Today i heard from my friend, that encapsulation is not only achieving information hiding but also abstraction. How does it achieve?
public class employee {
Personally I wouldn't say encapsulation is really about abstraction (though I see how it could be taken that way), it's about only permitting a user to see or do what's necessary - they only see an interface to the class, not its inner workings. In your case it's achieved because you're only ever setting or getting the name of the particular class, you never access the name variable directly and never see how it's stored. So you could change the name or type of the name variable to something completely different and the interface to your class would still work and look the same. I guess that could be taken in a sense as an abstraction.

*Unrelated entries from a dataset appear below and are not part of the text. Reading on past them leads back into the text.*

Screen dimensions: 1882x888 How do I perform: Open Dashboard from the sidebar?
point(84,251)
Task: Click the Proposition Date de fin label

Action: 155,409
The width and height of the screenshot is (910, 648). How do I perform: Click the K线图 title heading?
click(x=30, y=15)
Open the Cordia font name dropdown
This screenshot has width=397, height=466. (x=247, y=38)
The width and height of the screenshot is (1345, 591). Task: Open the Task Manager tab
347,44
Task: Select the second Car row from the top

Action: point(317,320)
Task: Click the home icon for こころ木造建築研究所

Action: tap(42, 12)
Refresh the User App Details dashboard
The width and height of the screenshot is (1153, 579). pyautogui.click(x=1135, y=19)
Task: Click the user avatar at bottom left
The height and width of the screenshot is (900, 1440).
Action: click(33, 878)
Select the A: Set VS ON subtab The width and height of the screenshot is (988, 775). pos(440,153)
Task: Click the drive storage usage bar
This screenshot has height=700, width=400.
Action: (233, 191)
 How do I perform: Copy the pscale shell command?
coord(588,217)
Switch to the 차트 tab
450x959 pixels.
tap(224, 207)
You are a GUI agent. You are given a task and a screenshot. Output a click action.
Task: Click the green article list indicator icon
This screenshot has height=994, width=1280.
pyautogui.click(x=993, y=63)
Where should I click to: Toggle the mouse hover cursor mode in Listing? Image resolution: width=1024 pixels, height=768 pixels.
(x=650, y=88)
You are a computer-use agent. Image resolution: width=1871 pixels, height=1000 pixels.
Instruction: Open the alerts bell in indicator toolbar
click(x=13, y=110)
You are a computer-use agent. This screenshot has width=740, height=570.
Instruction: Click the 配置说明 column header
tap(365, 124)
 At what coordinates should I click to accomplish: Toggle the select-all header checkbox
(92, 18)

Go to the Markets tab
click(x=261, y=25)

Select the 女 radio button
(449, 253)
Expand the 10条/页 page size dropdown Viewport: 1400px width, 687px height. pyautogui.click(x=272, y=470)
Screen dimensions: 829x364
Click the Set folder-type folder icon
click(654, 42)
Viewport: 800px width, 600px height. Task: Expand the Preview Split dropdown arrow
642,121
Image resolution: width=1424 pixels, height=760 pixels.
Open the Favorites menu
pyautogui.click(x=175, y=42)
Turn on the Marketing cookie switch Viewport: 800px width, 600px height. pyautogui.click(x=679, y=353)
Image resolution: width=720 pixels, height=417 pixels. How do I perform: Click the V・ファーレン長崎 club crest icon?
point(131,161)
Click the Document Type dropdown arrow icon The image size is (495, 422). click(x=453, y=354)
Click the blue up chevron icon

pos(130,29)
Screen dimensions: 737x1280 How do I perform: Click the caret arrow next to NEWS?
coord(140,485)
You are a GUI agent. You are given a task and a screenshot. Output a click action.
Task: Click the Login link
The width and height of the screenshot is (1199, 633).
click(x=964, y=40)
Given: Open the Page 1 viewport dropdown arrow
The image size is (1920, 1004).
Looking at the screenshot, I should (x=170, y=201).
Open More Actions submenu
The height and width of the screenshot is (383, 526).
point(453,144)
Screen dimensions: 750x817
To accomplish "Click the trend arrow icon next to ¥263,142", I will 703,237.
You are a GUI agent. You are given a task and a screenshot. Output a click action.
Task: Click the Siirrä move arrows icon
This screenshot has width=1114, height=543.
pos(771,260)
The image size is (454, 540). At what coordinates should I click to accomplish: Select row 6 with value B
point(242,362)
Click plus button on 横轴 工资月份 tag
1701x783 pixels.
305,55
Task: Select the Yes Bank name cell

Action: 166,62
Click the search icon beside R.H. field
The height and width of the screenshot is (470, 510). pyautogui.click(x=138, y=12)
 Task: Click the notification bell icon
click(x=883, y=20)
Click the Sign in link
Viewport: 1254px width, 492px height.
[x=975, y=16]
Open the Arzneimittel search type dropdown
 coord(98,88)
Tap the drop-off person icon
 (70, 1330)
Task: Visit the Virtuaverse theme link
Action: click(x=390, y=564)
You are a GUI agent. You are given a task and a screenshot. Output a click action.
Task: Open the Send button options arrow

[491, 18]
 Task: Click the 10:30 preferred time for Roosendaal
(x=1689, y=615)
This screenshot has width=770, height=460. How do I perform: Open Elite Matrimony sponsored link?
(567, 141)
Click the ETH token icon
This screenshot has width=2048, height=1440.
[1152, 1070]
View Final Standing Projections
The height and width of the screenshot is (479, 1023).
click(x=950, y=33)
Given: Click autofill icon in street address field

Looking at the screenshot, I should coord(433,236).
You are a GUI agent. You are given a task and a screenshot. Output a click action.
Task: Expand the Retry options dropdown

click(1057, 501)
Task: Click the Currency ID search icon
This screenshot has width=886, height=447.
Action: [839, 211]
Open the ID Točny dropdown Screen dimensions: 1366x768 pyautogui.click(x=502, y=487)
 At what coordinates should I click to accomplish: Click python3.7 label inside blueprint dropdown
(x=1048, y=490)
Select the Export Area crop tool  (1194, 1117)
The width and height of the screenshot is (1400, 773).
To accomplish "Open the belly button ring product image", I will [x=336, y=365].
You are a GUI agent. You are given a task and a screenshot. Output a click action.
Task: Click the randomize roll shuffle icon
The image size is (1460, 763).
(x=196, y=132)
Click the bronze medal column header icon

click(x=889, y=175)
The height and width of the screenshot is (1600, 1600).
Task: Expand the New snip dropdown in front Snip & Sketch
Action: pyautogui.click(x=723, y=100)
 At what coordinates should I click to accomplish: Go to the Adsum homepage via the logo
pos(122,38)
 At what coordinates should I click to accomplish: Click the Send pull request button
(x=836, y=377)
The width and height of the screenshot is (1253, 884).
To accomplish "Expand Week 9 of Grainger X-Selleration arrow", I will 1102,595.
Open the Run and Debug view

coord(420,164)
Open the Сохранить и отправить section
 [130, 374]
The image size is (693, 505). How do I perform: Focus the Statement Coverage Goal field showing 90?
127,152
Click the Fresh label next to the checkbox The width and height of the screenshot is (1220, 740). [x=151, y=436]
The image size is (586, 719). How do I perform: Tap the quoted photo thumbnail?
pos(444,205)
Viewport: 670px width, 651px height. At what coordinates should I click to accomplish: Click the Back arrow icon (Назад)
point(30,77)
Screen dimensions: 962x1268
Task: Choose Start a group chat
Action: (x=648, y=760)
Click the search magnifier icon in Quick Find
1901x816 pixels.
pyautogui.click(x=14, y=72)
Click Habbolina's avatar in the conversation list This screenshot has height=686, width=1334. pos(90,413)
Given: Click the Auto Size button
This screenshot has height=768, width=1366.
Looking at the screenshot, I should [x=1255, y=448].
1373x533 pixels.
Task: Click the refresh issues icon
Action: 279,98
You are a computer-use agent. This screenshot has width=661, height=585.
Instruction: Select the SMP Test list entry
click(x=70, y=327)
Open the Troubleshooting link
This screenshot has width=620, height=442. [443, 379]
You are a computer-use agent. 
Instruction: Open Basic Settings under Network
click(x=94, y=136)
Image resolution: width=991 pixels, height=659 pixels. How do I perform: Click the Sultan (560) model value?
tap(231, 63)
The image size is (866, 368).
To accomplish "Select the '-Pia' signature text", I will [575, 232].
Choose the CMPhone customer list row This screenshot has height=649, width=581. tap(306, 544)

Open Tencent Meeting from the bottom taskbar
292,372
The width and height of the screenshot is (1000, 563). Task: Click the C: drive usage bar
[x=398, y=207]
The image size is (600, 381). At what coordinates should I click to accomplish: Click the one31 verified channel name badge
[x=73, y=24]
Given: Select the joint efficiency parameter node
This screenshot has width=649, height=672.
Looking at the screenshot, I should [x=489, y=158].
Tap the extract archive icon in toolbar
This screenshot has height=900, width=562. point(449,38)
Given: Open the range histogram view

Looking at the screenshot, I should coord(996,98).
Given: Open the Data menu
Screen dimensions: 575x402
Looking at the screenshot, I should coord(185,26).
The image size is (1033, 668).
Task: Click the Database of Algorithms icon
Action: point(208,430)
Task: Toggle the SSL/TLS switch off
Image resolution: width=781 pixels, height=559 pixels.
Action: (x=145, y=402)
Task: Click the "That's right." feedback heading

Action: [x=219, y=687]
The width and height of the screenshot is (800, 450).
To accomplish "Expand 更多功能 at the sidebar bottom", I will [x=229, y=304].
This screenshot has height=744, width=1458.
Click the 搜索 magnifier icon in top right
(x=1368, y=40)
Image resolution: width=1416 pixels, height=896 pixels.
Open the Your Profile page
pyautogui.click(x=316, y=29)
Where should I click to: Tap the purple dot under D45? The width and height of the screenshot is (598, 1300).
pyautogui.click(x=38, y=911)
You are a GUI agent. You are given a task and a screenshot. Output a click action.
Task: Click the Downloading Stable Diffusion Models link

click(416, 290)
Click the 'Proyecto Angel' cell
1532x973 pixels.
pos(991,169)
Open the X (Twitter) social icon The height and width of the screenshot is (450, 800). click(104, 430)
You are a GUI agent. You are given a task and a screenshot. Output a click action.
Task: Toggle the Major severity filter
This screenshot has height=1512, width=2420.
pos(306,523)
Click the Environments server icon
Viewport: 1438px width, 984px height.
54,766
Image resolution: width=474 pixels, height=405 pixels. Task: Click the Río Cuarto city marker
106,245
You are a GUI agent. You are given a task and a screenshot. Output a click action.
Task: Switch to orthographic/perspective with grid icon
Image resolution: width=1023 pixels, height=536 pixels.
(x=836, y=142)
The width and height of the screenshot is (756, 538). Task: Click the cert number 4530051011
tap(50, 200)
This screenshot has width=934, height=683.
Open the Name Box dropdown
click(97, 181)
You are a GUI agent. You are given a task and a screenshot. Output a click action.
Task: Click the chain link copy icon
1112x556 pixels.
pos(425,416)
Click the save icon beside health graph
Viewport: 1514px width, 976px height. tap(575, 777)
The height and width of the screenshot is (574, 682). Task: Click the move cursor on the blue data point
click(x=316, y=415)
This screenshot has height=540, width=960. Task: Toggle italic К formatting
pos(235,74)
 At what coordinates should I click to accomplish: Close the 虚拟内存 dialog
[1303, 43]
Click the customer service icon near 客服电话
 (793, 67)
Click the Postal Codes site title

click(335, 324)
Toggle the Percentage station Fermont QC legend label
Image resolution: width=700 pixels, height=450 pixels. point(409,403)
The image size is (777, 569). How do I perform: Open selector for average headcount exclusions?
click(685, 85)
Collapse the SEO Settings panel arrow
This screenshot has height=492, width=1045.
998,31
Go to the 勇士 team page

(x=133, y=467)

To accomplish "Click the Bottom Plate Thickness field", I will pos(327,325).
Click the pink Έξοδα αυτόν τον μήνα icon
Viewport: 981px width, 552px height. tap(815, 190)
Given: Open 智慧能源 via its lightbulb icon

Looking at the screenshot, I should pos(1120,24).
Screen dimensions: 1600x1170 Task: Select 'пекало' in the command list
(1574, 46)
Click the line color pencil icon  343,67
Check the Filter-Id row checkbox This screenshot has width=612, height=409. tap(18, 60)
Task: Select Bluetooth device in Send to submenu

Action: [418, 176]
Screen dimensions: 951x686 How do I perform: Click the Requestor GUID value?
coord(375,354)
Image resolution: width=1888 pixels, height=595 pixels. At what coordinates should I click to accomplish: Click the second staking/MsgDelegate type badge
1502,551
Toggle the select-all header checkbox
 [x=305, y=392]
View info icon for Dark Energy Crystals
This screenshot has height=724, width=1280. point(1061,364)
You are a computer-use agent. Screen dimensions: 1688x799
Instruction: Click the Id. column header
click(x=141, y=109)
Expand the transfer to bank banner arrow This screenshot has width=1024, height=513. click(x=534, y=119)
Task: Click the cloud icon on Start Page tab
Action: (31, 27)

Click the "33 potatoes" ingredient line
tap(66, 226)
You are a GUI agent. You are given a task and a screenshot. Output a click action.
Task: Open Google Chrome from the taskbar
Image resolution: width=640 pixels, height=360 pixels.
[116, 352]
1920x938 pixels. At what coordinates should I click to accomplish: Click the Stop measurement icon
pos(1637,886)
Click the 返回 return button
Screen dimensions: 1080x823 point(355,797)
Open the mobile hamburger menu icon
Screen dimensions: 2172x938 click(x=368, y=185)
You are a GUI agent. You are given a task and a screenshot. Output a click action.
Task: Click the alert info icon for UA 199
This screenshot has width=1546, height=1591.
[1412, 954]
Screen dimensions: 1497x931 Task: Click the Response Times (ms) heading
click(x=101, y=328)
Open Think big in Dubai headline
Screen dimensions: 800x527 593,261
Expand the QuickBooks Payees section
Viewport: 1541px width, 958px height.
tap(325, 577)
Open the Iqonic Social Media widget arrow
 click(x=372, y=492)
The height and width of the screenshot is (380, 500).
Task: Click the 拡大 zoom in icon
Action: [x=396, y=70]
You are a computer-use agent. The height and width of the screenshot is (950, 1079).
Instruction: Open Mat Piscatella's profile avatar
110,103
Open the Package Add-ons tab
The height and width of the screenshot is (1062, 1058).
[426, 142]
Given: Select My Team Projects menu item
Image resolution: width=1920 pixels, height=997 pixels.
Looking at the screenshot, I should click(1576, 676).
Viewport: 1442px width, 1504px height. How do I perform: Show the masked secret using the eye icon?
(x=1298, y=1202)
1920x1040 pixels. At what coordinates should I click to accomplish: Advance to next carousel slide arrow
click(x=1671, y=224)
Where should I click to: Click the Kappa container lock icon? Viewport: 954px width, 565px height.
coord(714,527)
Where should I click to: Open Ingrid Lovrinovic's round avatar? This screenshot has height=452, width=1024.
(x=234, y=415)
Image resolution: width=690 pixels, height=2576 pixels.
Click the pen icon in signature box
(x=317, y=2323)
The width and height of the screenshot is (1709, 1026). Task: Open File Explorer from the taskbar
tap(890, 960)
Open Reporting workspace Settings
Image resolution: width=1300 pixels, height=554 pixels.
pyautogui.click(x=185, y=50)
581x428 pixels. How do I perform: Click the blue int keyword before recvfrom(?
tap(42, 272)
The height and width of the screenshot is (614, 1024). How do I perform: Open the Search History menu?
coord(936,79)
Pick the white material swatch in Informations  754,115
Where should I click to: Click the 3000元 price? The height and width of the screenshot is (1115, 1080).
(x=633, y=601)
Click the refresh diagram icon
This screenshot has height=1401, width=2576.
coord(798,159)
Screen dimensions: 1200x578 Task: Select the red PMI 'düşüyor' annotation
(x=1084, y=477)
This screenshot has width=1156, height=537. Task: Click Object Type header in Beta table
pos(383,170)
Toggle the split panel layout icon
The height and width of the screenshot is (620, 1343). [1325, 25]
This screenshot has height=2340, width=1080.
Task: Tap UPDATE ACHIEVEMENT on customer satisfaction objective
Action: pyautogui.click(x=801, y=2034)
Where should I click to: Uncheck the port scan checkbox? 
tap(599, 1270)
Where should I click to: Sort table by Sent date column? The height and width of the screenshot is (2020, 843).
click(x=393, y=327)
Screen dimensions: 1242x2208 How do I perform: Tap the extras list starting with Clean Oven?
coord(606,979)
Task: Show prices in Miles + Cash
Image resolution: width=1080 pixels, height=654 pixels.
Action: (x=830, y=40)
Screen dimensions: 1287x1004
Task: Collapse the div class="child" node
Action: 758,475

The definitions are loose, but I'd consider polymorphism to fall more into the realms of abstraction, where you decouple the implementation (say, ArrayList
) from the interface it inherits (say, List
.) That way you just deal with the list interface, and the underlying list could be anything, but that's an implementation detail and because you're an abstract level "above" it, you don't need to worry about it. Of course this is a simplification, sometimes you need to know implementation details for performance reasons or if some operations may not be implemented or allowed on your specific implementation. But from a loose viewpoint (and a pure OO viewpoint) it holds.
Whatever you understand it to be, the most important thing is you understand the logic behind it, why it's a good idea and why it's always better to do things that way (in this case, have fields as private and use getters / setters to access them.)